Les responsables associatifs réunis dans le Collectif Alerte ont, en septembre, averti le gouvernement de l’impact de la crise sanitaire sur la pauvreté des ménages (voir Actualités Habitat du 30 septembre 2020). Selon eux, la crise a fait basculer 1 million de Français dans la pauvreté. Les associations constatent déjà, sur le terrain, une hausse des demandes d’aide alimentaire, avec un bond de 30% ces derniers mois et des demandeurs qui, dans 45% des cas, étaient jusque-là inconnus des associations. Autre signe, les Départements font face à de nouveaux demandeurs du RSA, avec en moyenne + 10% de demandes.

Préparer l’après avril 2021

Dans ce contexte, le Mouvement Hlm fait part de sa préoccupation quant à la hausse probable des expulsions à la fin de la trêve hivernale, en avril 2021. Dans le cadre de la démarche "Pour être utiles ensemble", il propose des pistes d’actions pour faire face collectivement à l’aggravation de la situation économique et sociale d’une partie des locataires et demandeurs de logement social.

Afin d’identifier de nouvelles mesures, le Premier ministre, Jean Castex, a confié au député Nicolas Demoulin une mission temporaire sur la prévention des expulsions. Le rapport est attendu pour décembre qui devrait offrir de nouvelles perspectives sur les moyens des FSL et sur le fonds d’indemnisation des bailleurs pour refus de concours de la force publique.
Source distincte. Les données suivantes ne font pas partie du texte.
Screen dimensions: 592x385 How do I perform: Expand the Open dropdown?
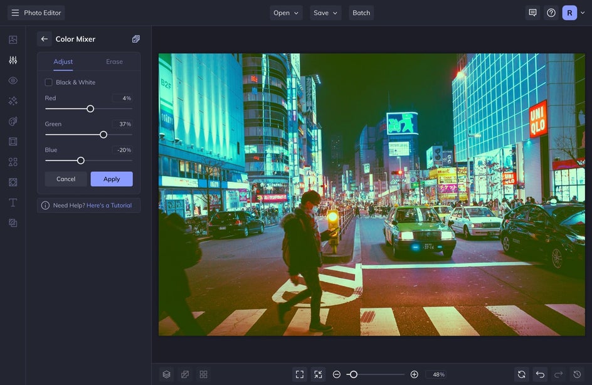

(1) Consulter à ce sujet le "dossier Hlm accompagnés" dans le Centre de ressources en ligne sur le site de l’USH qui présente le nouveau programme AVDL et les actions qu’il peut financer.

 

Deux démarches innovantes

- Le projet ÉTAGE dans la Métropole de Lyon

Porté par Grand Lyon Habitat et regroupant plusieurs bailleurs de la métropole, le projet ÉTAGE (Équipe territoriale d’alternative globale à l’expulsion) a pour objet de maintenir dans un logement ordinaire des personnes cumulant des difficultés économiques et sociales. Il intervient sur des situations pour lesquelles les outils et dispositifs de droit commun n’apportent pas de réponse efficace pour prévenir l’expulsion. Il permet le maintien dans le logement ou l’orientation vers une solution d’habitat plus adaptée. Des plateformes territoriales permettent le repérage de ces ménages et leur accompagnement coordonné. Plusieurs associations pouvant intervenir auprès du ménage sont associées à cette plateforme.

- Le projet Déclic à Toulouse

Porté par la SA des Chalets en lien avec deux associations, le Relais et le Touril, Déclic est une expérimentation visant au repérage et à l’accompagnement pluridisciplinaire des ménages présentant des risques importants de "décrochage social", en situation "de déni" face au risque d’expulsion, et avec une problématique nécessitant une intervention de proximité souple, adaptable et réactive. L’objectif étant de rétablir le lien et le dialogue entre les locataires en situation d’isolement et à risque d’expulsion et leur bailleur et autres services d’accompagnement du droit commun (santé, insertion, logement).